Os países vêm elevando o tom da discussão desde que a Guiana concedeu licenças para explorar petróleo bruto na área disputada e a Venezuela realizou um polêmico referendo para incluir o território do país como uma província e não como uma área de reivindicação, como era oficialmente chamada até então.

O presidente venezuelano, Nicolás Maduro, anunciou que seu país também daria permissão para que petroleiras explorassem a região. A situação gerou receios de uma escalada para um conflito armado que ambos os países negaram.

“Damos as boas-vindas aos venezuelanos. Somos irmãos dos dois lados da fronteira. Estamos tristes por eles. Estão fugindo do seu país. Mas não queremos Maduro, a corrupção, a pobreza. Como ele pode pretender governar aqui?”, questiona ele.

Quase sete milhões de venezuelanos deixaram o seu país fugindo da crise e milhares cruzaram a fronteira para a Guiana. Muitos deles trabalham nas minas de ouro da região.

– Preços disparados –

Os habitantes de Arau vivem da exploração do ouro e da agricultura de “subsistência”, explica Lindon Cheong, um descendente de chineses de 53 anos, mostrando a casa que foi “construída pelas suas próprias mãos”.

O homem, que chegou à região há 17 anos, acredita que o governo da Guiana abandonou Essequibo.
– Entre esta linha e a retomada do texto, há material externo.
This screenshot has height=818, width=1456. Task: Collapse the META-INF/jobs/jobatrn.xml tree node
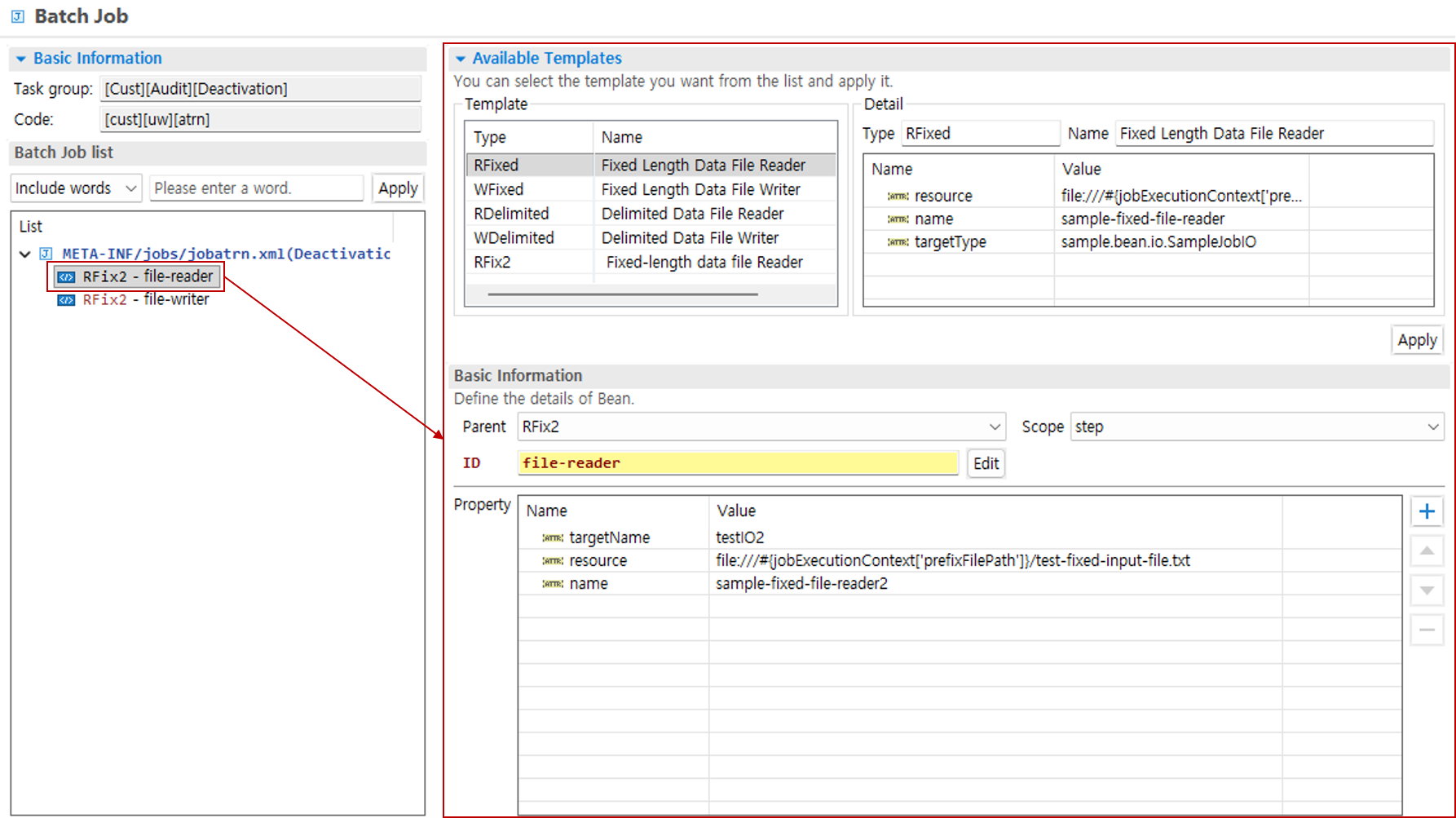25,254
“Para onde vai o dinheiro?”, questiona, ressaltando que o ouro está se tornando escasso. “Ontem eu mal fiz meio litro de ouro em oito horas de trabalho. São 1.000 dólares guianenses” (US$ 0,50 ou R$ 23,36, na cotação atual).

Desde setembro, os militares venezuelanos também cobram de navios que abastecem a cidade através do rio Cuyuni e os preços dispararam. Uma garrafa de Coca-Cola, por exemplo, custa US$ 10 dólares (R$ 49,15)e a gasolina passou de US$ 10 por cinco galões (19 litros) para 350 (R$ 1.720).

“Estamos lutando para viver”, diz Cheong, que também instalou uma bandeira da Guiana em seu jardim. “Maduro pode fazer o que quiser. Mas aqui está a bandeira da Guiana. A da Venezuela nunca balançará em Arau”, completou.